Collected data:
###

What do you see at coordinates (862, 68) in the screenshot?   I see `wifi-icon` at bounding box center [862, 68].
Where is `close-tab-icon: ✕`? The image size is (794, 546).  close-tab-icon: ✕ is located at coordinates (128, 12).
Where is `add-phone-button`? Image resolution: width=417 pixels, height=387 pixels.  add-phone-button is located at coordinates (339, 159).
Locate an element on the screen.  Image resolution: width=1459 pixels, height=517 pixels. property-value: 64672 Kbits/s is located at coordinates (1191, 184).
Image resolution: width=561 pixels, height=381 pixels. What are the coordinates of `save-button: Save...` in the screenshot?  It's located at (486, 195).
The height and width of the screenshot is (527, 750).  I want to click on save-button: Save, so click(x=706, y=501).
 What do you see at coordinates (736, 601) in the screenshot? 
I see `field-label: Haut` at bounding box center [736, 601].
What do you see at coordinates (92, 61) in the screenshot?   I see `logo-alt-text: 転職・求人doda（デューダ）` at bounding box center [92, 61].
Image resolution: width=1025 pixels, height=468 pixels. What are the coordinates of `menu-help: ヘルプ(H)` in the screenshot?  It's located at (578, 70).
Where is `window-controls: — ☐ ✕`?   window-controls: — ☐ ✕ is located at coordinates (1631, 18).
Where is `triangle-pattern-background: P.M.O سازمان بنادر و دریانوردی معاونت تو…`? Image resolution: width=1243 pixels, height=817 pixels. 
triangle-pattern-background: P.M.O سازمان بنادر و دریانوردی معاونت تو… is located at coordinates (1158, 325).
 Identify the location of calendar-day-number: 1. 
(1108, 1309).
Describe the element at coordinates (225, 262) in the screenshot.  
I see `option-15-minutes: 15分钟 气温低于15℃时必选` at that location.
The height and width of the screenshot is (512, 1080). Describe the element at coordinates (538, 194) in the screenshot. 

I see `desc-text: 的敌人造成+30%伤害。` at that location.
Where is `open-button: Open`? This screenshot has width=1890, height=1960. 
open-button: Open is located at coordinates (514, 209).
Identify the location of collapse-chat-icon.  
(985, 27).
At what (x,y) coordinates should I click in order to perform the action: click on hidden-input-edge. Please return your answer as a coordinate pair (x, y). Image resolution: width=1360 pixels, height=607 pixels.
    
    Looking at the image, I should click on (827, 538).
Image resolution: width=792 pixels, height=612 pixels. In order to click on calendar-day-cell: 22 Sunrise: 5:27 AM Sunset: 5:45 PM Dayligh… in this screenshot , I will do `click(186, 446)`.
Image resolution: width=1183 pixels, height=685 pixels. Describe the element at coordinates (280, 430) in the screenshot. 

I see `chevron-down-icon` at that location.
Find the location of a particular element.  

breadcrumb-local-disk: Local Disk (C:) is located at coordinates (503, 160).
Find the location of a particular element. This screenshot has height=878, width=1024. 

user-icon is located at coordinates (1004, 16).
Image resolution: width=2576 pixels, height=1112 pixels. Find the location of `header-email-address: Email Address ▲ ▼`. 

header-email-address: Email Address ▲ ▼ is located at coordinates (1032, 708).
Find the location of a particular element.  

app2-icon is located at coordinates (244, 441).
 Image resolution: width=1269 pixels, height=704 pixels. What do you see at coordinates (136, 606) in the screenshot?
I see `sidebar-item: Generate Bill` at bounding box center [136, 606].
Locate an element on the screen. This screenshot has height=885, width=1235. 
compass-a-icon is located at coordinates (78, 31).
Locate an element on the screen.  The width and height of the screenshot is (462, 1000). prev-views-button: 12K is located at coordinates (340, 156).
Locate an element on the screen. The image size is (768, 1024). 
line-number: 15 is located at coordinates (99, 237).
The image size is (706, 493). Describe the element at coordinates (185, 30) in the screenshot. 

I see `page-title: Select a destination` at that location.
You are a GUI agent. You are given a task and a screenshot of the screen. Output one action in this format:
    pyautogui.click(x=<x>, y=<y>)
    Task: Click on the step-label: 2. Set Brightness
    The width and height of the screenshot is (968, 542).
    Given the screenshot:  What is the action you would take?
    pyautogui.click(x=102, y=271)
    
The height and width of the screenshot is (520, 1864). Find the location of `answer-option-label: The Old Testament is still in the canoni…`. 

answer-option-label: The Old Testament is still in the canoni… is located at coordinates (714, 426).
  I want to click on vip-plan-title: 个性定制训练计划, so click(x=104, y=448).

###

**Exercise directions**
Format the collected data above as a Markdown table with the columns Row and Line, numbering each line and leaving out blank lines.

**Expected answer**
| Row | Line |
|---|---|
| 1 | What do you see at coordinates (862, 68) in the screenshot?   I see `wifi-icon` at bounding box center [862, 68]. |
| 2 | Where is `close-tab-icon: ✕`? The image size is (794, 546).  close-tab-icon: ✕ is located at coordinates (128, 12). |
| 3 | Where is `add-phone-button`? Image resolution: width=417 pixels, height=387 pixels.  add-phone-button is located at coordinates (339, 159). |
| 4 | Locate an element on the screen.  Image resolution: width=1459 pixels, height=517 pixels. property-value: 64672 Kbits/s is located at coordinates (1191, 184). |
| 5 | Image resolution: width=561 pixels, height=381 pixels. What are the coordinates of `save-button: Save...` in the screenshot?  It's located at (486, 195). |
| 6 | The height and width of the screenshot is (527, 750).  I want to click on save-button: Save, so click(x=706, y=501). |
| 7 |  What do you see at coordinates (736, 601) in the screenshot?  |
| 8 | I see `field-label: Haut` at bounding box center [736, 601]. |
| 9 | What do you see at coordinates (92, 61) in the screenshot?   I see `logo-alt-text: 転職・求人doda（デューダ）` at bounding box center [92, 61]. |
| 10 | Image resolution: width=1025 pixels, height=468 pixels. What are the coordinates of `menu-help: ヘルプ(H)` in the screenshot?  It's located at (578, 70). |
| 11 | Where is `window-controls: — ☐ ✕`?   window-controls: — ☐ ✕ is located at coordinates (1631, 18). |
| 12 | Where is `triangle-pattern-background: P.M.O سازمان بنادر و دریانوردی معاونت تو…`? Image resolution: width=1243 pixels, height=817 pixels.  |
| 13 | triangle-pattern-background: P.M.O سازمان بنادر و دریانوردی معاونت تو… is located at coordinates (1158, 325). |
| 14 |  Identify the location of calendar-day-number: 1.  |
| 15 | (1108, 1309). |
| 16 | Describe the element at coordinates (225, 262) in the screenshot.   |
| 17 | I see `option-15-minutes: 15分钟 气温低于15℃时必选` at that location. |
| 18 | The height and width of the screenshot is (512, 1080). Describe the element at coordinates (538, 194) in the screenshot.  |
| 19 | I see `desc-text: 的敌人造成+30%伤害。` at that location. |
| 20 | Where is `open-button: Open`? This screenshot has width=1890, height=1960.  |
| 21 | open-button: Open is located at coordinates (514, 209). |
| 22 | Identify the location of collapse-chat-icon.   |
| 23 | (985, 27). |
| 24 | At what (x,y) coordinates should I click in order to perform the action: click on hidden-input-edge. Please return your answer as a coordinate pair (x, y). Image resolution: width=1360 pixels, height=607 pixels. |
| 25 |     Looking at the image, I should click on (827, 538). |
| 26 | Image resolution: width=792 pixels, height=612 pixels. In order to click on calendar-day-cell: 22 Sunrise: 5:27 AM Sunset: 5:45 PM Dayligh… in this screenshot , I will do `click(186, 446)`. |
| 27 | Image resolution: width=1183 pixels, height=685 pixels. Describe the element at coordinates (280, 430) in the screenshot.  |
| 28 | I see `chevron-down-icon` at that location. |
| 29 | Find the location of a particular element.   |
| 30 | breadcrumb-local-disk: Local Disk (C:) is located at coordinates (503, 160). |
| 31 | Find the location of a particular element. This screenshot has height=878, width=1024.  |
| 32 | user-icon is located at coordinates (1004, 16). |
| 33 | Image resolution: width=2576 pixels, height=1112 pixels. Find the location of `header-email-address: Email Address ▲ ▼`.  |
| 34 | header-email-address: Email Address ▲ ▼ is located at coordinates (1032, 708). |
| 35 | Find the location of a particular element.   |
| 36 | app2-icon is located at coordinates (244, 441). |
| 37 |  Image resolution: width=1269 pixels, height=704 pixels. What do you see at coordinates (136, 606) in the screenshot? |
| 38 | I see `sidebar-item: Generate Bill` at bounding box center [136, 606]. |
| 39 | Locate an element on the screen. This screenshot has height=885, width=1235.  |
| 40 | compass-a-icon is located at coordinates (78, 31). |
| 41 | Locate an element on the screen.  The width and height of the screenshot is (462, 1000). prev-views-button: 12K is located at coordinates (340, 156). |
| 42 | Locate an element on the screen. The image size is (768, 1024).  |
| 43 | line-number: 15 is located at coordinates (99, 237). |
| 44 | The image size is (706, 493). Describe the element at coordinates (185, 30) in the screenshot.  |
| 45 | I see `page-title: Select a destination` at that location. |
| 46 | You are a GUI agent. You are given a task and a screenshot of the screen. Output one action in this format: |
| 47 |     pyautogui.click(x=<x>, y=<y>) |
| 48 |     Task: Click on the step-label: 2. Set Brightness |
| 49 |     The width and height of the screenshot is (968, 542). |
| 50 |     Given the screenshot:  What is the action you would take? |
| 51 |     pyautogui.click(x=102, y=271) |
| 52 | The height and width of the screenshot is (520, 1864). Find the location of `answer-option-label: The Old Testament is still in the canoni…`.  |
| 53 | answer-option-label: The Old Testament is still in the canoni… is located at coordinates (714, 426). |
| 54 |   I want to click on vip-plan-title: 个性定制训练计划, so click(x=104, y=448). |